REQUIRED ACTION
Each record is to be repeated exactly as it stands below.

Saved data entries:
━━━━━━━━━━━━━━━━

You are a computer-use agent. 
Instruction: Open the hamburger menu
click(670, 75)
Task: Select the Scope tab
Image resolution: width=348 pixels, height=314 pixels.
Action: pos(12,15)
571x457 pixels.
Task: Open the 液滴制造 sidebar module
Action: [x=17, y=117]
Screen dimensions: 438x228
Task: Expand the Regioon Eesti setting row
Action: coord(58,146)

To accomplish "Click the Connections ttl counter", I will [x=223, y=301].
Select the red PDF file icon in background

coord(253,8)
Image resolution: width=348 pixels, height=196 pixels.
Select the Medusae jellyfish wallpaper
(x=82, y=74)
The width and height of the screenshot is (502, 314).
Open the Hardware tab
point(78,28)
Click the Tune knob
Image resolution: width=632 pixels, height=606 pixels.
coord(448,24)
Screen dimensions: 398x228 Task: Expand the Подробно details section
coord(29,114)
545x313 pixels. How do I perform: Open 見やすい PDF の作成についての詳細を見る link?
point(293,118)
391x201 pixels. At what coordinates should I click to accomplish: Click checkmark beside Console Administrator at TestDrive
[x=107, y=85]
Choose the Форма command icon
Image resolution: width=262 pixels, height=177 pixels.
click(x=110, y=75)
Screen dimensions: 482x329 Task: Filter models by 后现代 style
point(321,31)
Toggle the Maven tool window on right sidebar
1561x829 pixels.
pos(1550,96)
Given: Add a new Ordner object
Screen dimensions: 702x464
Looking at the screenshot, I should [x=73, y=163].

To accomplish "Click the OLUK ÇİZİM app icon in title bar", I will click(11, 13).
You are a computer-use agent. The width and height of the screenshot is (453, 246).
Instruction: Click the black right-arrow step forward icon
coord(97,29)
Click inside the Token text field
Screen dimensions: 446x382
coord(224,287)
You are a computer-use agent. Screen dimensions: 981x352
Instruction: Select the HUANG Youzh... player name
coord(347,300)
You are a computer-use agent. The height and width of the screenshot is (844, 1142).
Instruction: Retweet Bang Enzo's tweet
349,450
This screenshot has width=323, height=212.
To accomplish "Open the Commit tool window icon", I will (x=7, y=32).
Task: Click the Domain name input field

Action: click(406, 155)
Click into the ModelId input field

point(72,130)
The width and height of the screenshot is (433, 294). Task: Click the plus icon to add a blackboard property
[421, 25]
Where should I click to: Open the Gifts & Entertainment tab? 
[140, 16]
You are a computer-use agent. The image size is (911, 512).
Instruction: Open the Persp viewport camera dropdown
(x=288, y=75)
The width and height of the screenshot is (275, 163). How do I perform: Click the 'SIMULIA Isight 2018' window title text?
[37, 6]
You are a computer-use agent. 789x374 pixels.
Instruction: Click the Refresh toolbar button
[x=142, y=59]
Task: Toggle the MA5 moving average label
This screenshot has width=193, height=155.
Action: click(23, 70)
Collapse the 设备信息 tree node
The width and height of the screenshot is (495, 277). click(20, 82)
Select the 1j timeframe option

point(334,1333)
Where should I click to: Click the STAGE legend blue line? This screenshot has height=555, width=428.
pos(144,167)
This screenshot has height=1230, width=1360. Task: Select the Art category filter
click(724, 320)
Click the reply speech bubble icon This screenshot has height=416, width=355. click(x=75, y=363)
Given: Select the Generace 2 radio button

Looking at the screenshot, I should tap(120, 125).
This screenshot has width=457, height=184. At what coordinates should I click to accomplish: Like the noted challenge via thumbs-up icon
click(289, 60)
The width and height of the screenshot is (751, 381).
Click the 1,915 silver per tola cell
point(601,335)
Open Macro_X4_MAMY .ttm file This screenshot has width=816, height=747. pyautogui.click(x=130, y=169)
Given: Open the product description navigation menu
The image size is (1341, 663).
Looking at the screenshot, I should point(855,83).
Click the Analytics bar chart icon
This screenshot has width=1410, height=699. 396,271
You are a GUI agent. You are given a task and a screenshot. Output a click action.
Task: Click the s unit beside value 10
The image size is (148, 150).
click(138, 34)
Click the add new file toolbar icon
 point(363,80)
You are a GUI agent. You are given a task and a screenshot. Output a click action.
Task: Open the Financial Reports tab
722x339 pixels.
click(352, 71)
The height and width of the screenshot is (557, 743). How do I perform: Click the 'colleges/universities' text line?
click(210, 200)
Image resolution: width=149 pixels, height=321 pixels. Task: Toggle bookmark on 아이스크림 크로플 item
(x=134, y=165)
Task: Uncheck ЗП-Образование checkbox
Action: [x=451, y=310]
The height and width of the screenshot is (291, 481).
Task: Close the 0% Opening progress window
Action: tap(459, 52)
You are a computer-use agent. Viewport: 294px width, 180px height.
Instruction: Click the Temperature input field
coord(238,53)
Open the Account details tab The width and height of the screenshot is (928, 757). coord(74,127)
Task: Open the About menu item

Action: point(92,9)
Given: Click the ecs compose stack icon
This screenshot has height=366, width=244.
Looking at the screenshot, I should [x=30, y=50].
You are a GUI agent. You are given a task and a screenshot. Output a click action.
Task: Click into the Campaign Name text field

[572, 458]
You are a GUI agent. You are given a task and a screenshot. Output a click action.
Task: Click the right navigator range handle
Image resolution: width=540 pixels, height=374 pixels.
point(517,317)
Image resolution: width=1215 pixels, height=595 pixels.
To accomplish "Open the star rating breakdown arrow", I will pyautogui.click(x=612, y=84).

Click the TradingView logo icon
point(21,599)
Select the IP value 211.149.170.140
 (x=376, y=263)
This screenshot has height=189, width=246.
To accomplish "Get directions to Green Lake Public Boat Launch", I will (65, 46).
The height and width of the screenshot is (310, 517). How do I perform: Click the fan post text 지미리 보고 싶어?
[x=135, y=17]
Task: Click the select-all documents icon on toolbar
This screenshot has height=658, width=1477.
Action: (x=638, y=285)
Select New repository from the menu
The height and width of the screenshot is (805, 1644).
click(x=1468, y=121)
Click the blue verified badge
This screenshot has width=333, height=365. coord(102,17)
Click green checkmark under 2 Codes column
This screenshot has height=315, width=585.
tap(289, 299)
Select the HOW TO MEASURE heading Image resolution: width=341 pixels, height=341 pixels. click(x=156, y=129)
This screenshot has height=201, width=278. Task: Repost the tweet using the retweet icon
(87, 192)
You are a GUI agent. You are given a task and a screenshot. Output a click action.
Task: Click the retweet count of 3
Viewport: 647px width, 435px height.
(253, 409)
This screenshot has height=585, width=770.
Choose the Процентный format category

━━━━━━━━━━━━━━━━

SOLVED EXERCISE
You are a computer-use agent. 
Instruction: Open the hamburger menu
click(670, 75)
Task: Select the Scope tab
Image resolution: width=348 pixels, height=314 pixels.
Action: pos(12,15)
571x457 pixels.
Task: Open the 液滴制造 sidebar module
Action: [x=17, y=117]
Screen dimensions: 438x228
Task: Expand the Regioon Eesti setting row
Action: coord(58,146)

To accomplish "Click the Connections ttl counter", I will [x=223, y=301].
Select the red PDF file icon in background

coord(253,8)
Image resolution: width=348 pixels, height=196 pixels.
Select the Medusae jellyfish wallpaper
(x=82, y=74)
The width and height of the screenshot is (502, 314).
Open the Hardware tab
point(78,28)
Click the Tune knob
Image resolution: width=632 pixels, height=606 pixels.
coord(448,24)
Screen dimensions: 398x228 Task: Expand the Подробно details section
coord(29,114)
545x313 pixels. How do I perform: Open 見やすい PDF の作成についての詳細を見る link?
point(293,118)
391x201 pixels. At what coordinates should I click to accomplish: Click checkmark beside Console Administrator at TestDrive
[x=107, y=85]
Choose the Форма command icon
Image resolution: width=262 pixels, height=177 pixels.
click(x=110, y=75)
Screen dimensions: 482x329 Task: Filter models by 后现代 style
point(321,31)
Toggle the Maven tool window on right sidebar
1561x829 pixels.
pos(1550,96)
Given: Add a new Ordner object
Screen dimensions: 702x464
Looking at the screenshot, I should [x=73, y=163].

To accomplish "Click the OLUK ÇİZİM app icon in title bar", I will click(11, 13).
You are a computer-use agent. The width and height of the screenshot is (453, 246).
Instruction: Click the black right-arrow step forward icon
coord(97,29)
Click inside the Token text field
Screen dimensions: 446x382
coord(224,287)
You are a computer-use agent. Screen dimensions: 981x352
Instruction: Select the HUANG Youzh... player name
coord(347,300)
You are a computer-use agent. The height and width of the screenshot is (844, 1142).
Instruction: Retweet Bang Enzo's tweet
349,450
This screenshot has width=323, height=212.
To accomplish "Open the Commit tool window icon", I will (x=7, y=32).
Task: Click the Domain name input field

Action: click(406, 155)
Click into the ModelId input field

point(72,130)
The width and height of the screenshot is (433, 294). Task: Click the plus icon to add a blackboard property
[421, 25]
Where should I click to: Open the Gifts & Entertainment tab? 
[140, 16]
You are a computer-use agent. The image size is (911, 512).
Instruction: Open the Persp viewport camera dropdown
(x=288, y=75)
The width and height of the screenshot is (275, 163). How do I perform: Click the 'SIMULIA Isight 2018' window title text?
[37, 6]
You are a computer-use agent. 789x374 pixels.
Instruction: Click the Refresh toolbar button
[x=142, y=59]
Task: Toggle the MA5 moving average label
This screenshot has width=193, height=155.
Action: click(23, 70)
Collapse the 设备信息 tree node
The width and height of the screenshot is (495, 277). click(20, 82)
Select the 1j timeframe option

point(334,1333)
Where should I click to: Click the STAGE legend blue line? This screenshot has height=555, width=428.
pos(144,167)
This screenshot has height=1230, width=1360. Task: Select the Art category filter
click(724, 320)
Click the reply speech bubble icon This screenshot has height=416, width=355. click(x=75, y=363)
Given: Select the Generace 2 radio button

Looking at the screenshot, I should tap(120, 125).
This screenshot has width=457, height=184. At what coordinates should I click to accomplish: Like the noted challenge via thumbs-up icon
click(289, 60)
The width and height of the screenshot is (751, 381).
Click the 1,915 silver per tola cell
point(601,335)
Open Macro_X4_MAMY .ttm file This screenshot has width=816, height=747. pyautogui.click(x=130, y=169)
Given: Open the product description navigation menu
The image size is (1341, 663).
Looking at the screenshot, I should point(855,83).
Click the Analytics bar chart icon
This screenshot has width=1410, height=699. 396,271
You are a GUI agent. You are given a task and a screenshot. Output a click action.
Task: Click the s unit beside value 10
The image size is (148, 150).
click(138, 34)
Click the add new file toolbar icon
 point(363,80)
You are a GUI agent. You are given a task and a screenshot. Output a click action.
Task: Open the Financial Reports tab
722x339 pixels.
click(352, 71)
The height and width of the screenshot is (557, 743). How do I perform: Click the 'colleges/universities' text line?
click(210, 200)
Image resolution: width=149 pixels, height=321 pixels. Task: Toggle bookmark on 아이스크림 크로플 item
(x=134, y=165)
Task: Uncheck ЗП-Образование checkbox
Action: [x=451, y=310]
The height and width of the screenshot is (291, 481).
Task: Close the 0% Opening progress window
Action: tap(459, 52)
You are a computer-use agent. Viewport: 294px width, 180px height.
Instruction: Click the Temperature input field
coord(238,53)
Open the Account details tab The width and height of the screenshot is (928, 757). coord(74,127)
Task: Open the About menu item

Action: point(92,9)
Given: Click the ecs compose stack icon
This screenshot has height=366, width=244.
Looking at the screenshot, I should [x=30, y=50].
You are a GUI agent. You are given a task and a screenshot. Output a click action.
Task: Click into the Campaign Name text field

[572, 458]
You are a GUI agent. You are given a task and a screenshot. Output a click action.
Task: Click the right navigator range handle
Image resolution: width=540 pixels, height=374 pixels.
point(517,317)
Image resolution: width=1215 pixels, height=595 pixels.
To accomplish "Open the star rating breakdown arrow", I will pyautogui.click(x=612, y=84).

Click the TradingView logo icon
point(21,599)
Select the IP value 211.149.170.140
 (x=376, y=263)
This screenshot has height=189, width=246.
To accomplish "Get directions to Green Lake Public Boat Launch", I will (65, 46).
The height and width of the screenshot is (310, 517). How do I perform: Click the fan post text 지미리 보고 싶어?
[x=135, y=17]
Task: Click the select-all documents icon on toolbar
This screenshot has height=658, width=1477.
Action: (x=638, y=285)
Select New repository from the menu
The height and width of the screenshot is (805, 1644).
click(x=1468, y=121)
Click the blue verified badge
This screenshot has width=333, height=365. coord(102,17)
Click green checkmark under 2 Codes column
This screenshot has height=315, width=585.
tap(289, 299)
Select the HOW TO MEASURE heading Image resolution: width=341 pixels, height=341 pixels. click(x=156, y=129)
This screenshot has height=201, width=278. Task: Repost the tweet using the retweet icon
(87, 192)
You are a GUI agent. You are given a task and a screenshot. Output a click action.
Task: Click the retweet count of 3
Viewport: 647px width, 435px height.
(253, 409)
This screenshot has height=585, width=770.
Choose the Процентный format category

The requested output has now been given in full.